Em Gaza, a refrega na prática se resume a um lado: são forças militares israelenses contra civis palestinos,
notadamente mulheres e crianças. Não há, portanto, como não usar a palavra genocídio.
Em Gaza e na Ucrânia, a melhor saída é o cessar-fogo seguido de negociações. Aí
está a solução menos penosa para a maioria dos palestinos, israelenses, russos,
ucranianos, norte-americanos e as pessoas de boa vontade do mundo inteiro. Paz!)
•o•
Passemos aos poemas. Abro a leitura com “Fim e Começo”, que foi o texto-chave para o retorno de Wislawa Szymborska
ao boletim. No início, a autora descreve o dia a dia do pós-guerra e as dolorosas tarefas de reconstrução e redefinição da vida:
“Depois de cada guerra / alguém tem que fazer a faxina. / Colocar uma certa ordem / que afinal não se faz sozinha”.
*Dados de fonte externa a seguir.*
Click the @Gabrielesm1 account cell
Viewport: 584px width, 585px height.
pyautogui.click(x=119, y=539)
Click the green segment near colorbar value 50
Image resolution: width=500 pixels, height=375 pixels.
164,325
Entre as atividades, algumas são extremamente pesadas, não só para o corpo, mas também para o íntimo das pessoas.
É preciso, por exemplo, tirar todo o entulho da estrada “para que possam passar / os carros carregando os corpos”.
E o poema segue. Também é necessário erguer novas casas e recuperar aquelas ainda passíveis de conserto. São
trabalhos inumeráveis de (re)construção e acabamento, durante os quais muitos recordarão momentos do conflito.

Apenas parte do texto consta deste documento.